Youth and young adults need the opportunity to hang out with, and witness the transforming power of Jesus in adults’ lives both in the family and in the church. Providing times for youth and adults to swap life stories, to wrestle through stuff together, to practice transparency and vulnerability and to figure out how Jesus’ principles can be applied to real life is so important in our families and churches.
As a youth pastor (and later as I oversaw children’s ministry) one of the foundations of our ministry is that all of our students would have a relationship with two (or more) adults that weren’t their parents. Typically these were their small group leaders, but we made it a priority to have a number of “at large” adult volunteers on hand to be available to our students, and develop relationships with them. As I have watched my students grow, I am excited to say that we are beating the national averages when it comes to kids sticking with their faith. I don’t say that to brag on me, I had some phenomenal teams working alongside me to make this stuff happen… they are the ones who really deserve the accolades on this one.
As I process through all this, and what an ideal situation might be, were I serving in a church like Liquid, or some of the churches that I have serve at in the past, I believe I might encourage ministries to high school students be small group based… without a separate worship gathering. I still see a huge need for separate middle school ministry, but I think it is time to call our high schoolers to a higher standard, encouraging them to be a part of the church through worship and service.
That said, I don’t believe this is appropriate for every ministry context… there are some churches that are unwilling, or unable, to create an environment on Sunday mornings that would allow high school students to truly engage.
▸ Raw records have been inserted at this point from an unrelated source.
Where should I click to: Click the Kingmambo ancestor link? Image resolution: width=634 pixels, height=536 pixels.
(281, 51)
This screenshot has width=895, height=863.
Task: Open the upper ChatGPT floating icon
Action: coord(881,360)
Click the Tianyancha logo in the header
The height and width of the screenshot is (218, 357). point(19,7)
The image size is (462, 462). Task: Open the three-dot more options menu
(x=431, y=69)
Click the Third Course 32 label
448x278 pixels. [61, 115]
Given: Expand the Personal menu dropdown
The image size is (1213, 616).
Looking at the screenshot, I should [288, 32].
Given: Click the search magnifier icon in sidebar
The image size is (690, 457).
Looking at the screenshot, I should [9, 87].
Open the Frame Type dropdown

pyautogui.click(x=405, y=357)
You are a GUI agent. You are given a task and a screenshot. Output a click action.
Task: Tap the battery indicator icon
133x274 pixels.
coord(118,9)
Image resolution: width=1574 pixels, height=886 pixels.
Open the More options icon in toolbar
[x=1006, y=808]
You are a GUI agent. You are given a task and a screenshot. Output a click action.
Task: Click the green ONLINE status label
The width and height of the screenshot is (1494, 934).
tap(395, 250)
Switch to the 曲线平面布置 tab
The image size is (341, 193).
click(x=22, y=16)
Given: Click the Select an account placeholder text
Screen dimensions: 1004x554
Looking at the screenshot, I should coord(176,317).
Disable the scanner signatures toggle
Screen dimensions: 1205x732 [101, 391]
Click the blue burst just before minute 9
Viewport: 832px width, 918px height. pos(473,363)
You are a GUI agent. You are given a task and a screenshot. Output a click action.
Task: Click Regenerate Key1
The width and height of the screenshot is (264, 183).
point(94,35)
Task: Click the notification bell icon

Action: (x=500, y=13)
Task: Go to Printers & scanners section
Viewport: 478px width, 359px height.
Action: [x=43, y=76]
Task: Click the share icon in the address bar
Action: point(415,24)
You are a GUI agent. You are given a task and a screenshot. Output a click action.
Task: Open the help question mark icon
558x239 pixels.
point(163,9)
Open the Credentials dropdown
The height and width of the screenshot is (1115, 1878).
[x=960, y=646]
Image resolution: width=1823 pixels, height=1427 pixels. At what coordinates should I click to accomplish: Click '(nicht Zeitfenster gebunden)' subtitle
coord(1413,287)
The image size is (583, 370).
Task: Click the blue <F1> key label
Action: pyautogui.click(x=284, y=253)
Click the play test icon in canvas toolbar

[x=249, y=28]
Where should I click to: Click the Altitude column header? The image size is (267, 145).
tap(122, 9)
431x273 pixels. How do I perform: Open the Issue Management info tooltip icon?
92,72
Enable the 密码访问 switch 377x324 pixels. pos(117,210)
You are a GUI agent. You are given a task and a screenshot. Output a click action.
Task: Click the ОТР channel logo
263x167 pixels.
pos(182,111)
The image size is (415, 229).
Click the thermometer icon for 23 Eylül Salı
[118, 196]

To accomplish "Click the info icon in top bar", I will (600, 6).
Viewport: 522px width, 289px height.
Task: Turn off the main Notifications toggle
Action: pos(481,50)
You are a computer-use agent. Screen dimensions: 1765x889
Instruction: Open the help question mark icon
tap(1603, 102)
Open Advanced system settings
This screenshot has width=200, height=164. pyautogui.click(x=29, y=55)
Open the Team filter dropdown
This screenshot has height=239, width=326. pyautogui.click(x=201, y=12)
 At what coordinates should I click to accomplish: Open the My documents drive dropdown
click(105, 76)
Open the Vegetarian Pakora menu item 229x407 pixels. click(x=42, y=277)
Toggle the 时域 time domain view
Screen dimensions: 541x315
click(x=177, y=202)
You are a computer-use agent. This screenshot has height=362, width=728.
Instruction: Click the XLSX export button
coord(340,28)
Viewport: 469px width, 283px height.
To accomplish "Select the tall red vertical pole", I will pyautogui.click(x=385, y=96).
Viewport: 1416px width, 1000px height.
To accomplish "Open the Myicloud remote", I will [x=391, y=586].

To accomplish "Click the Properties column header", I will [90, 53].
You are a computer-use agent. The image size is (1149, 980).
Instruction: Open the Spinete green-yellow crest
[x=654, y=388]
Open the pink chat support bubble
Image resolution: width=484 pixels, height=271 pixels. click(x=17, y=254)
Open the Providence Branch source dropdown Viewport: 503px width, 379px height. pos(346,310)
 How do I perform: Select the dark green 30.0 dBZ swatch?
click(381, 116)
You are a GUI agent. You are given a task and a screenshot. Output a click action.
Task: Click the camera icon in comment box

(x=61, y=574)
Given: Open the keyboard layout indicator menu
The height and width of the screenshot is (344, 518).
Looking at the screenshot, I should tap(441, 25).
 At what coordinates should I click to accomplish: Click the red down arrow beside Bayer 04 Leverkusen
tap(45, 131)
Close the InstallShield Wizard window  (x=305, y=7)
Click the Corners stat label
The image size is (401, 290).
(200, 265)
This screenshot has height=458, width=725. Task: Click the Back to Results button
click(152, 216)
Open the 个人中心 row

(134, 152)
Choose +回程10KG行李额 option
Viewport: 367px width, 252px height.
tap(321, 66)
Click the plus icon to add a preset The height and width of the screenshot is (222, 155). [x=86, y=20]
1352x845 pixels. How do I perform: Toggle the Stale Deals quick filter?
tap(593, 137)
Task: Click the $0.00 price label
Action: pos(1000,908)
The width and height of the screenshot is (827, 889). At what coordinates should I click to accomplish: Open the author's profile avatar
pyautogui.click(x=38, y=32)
In those cases, I think we need to default to a more traditional youth ministry model…
I’d love to hear your thoughts…
I totally agree. Although I started attending Liquid after my children were grown so it is not an issue for us, I do not agree with the family being separated from the time they walk in the door. I agree toddlers and elementary age children need an age-appropriate message but can’t we at least spend SOME time together in the service?
All of culture is going this way too: media (TV/Web offerings) is very age-specific and is creating a polarization. Most TV evening shows can’t not be seen with young children in the room because of violence or sexual content so we send them to the other room with watch age-appropriate videos. We can’t do anything about the culture, but we (the church) don’t have to follow this trend.
Children need not only to learn but to experience role models from adults who are not specifically catering to entertaining or teaching them. Plus I miss the presence of children among us.
[…] do is “age segregated” and I’m not convinced that’s the best for anyone. [More on the benefits of cross generational ministry.] These events are designed to available to and work with people across the generations. It’s […]
That’s why young folks are in the shape they are today. They’ve never been around self controlled Christian role models and they have parents who never grew up. Nowhere in the Bible are groups separated by age or gender. And there are always consequences when we try to fabricate a reality that is not in the Bible. In my opinion, age and gender segregation are work of satan. As a matter of fact, most of the time when the Bible talks about age, it is to break our stereotypes associated with it. For example, the stories of women becoming pregnant in old age.